> _Work required_:
Format the part of the records that runs from the start through the line containing "Action: pyautogui.click(x=282, y=85)" as a Markdown table with the columns Row and Line, one numbered row per line, skipping blank lines. Leave the pictures out of the table.
——
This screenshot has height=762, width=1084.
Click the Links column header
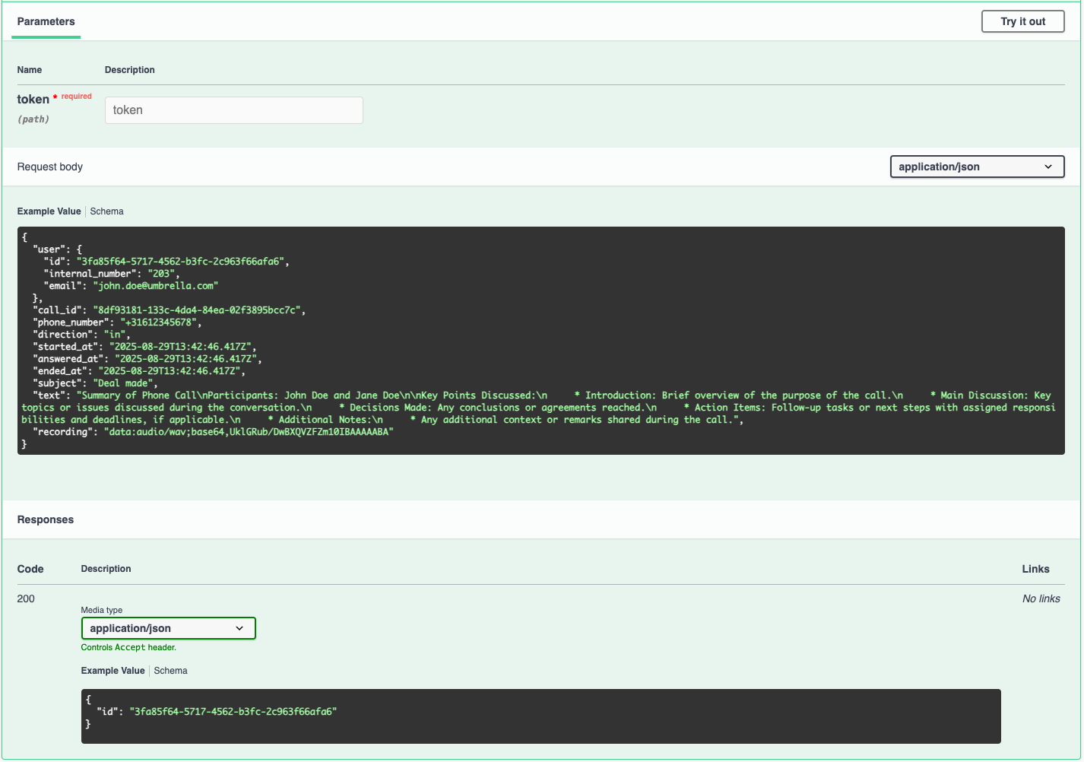1035,569
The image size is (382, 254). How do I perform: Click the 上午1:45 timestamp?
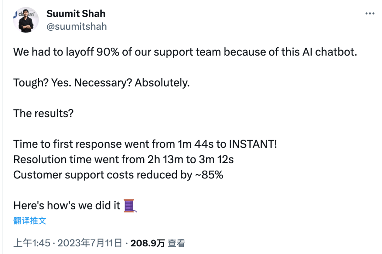click(32, 243)
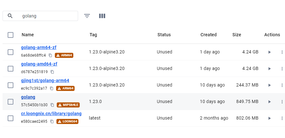Viewport: 285px width, 138px height.
Task: Open more actions for gjing1st/golang-arm64
Action: pyautogui.click(x=282, y=85)
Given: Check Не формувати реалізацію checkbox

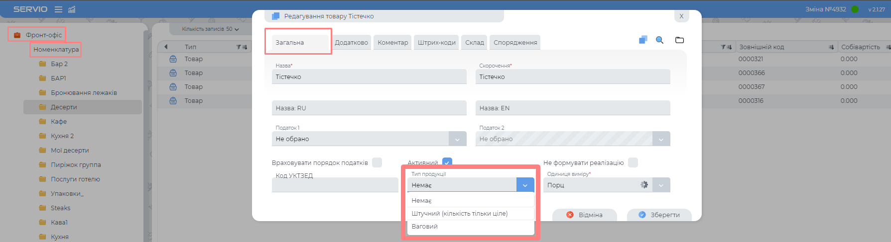Looking at the screenshot, I should point(633,162).
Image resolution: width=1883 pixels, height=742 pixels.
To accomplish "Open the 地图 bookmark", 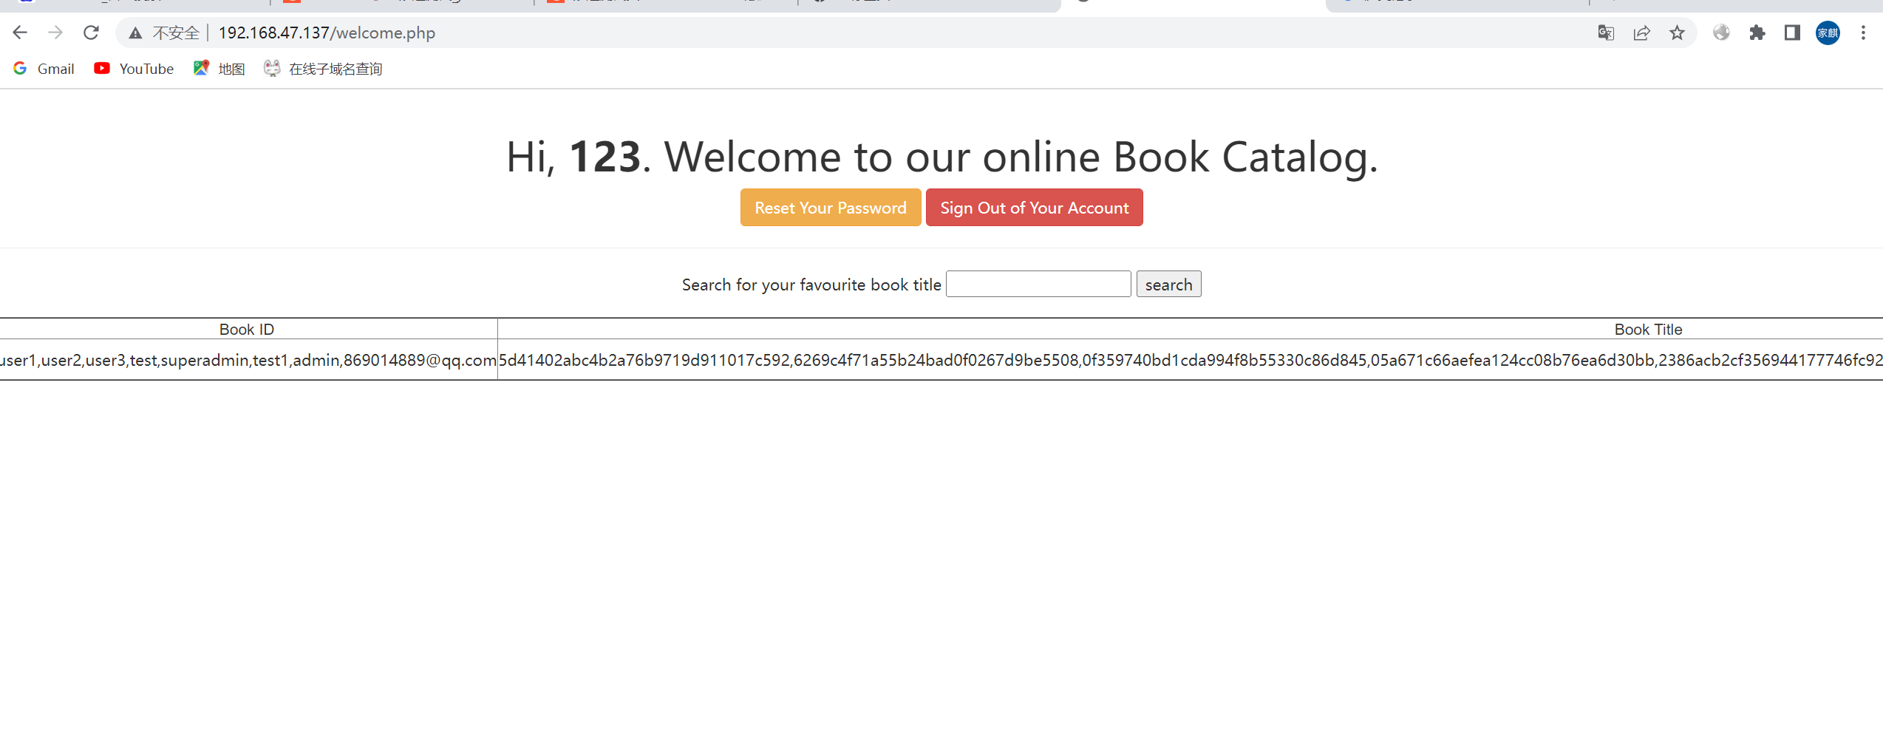I will [x=231, y=68].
——
> _Task answer_:
| Row | Line |
|---|---|
| 1 | This screenshot has height=762, width=1084. |
| 2 | Click the Links column header |
| 3 | 1035,569 |
| 4 | The image size is (382, 254). How do I perform: Click the 上午1:45 timestamp? |
| 5 | click(32, 243) |
| 6 | Viewport: 285px width, 138px height. |
| 7 | Task: Open more actions for gjing1st/golang-arm64 |
| 8 | Action: pyautogui.click(x=282, y=85) |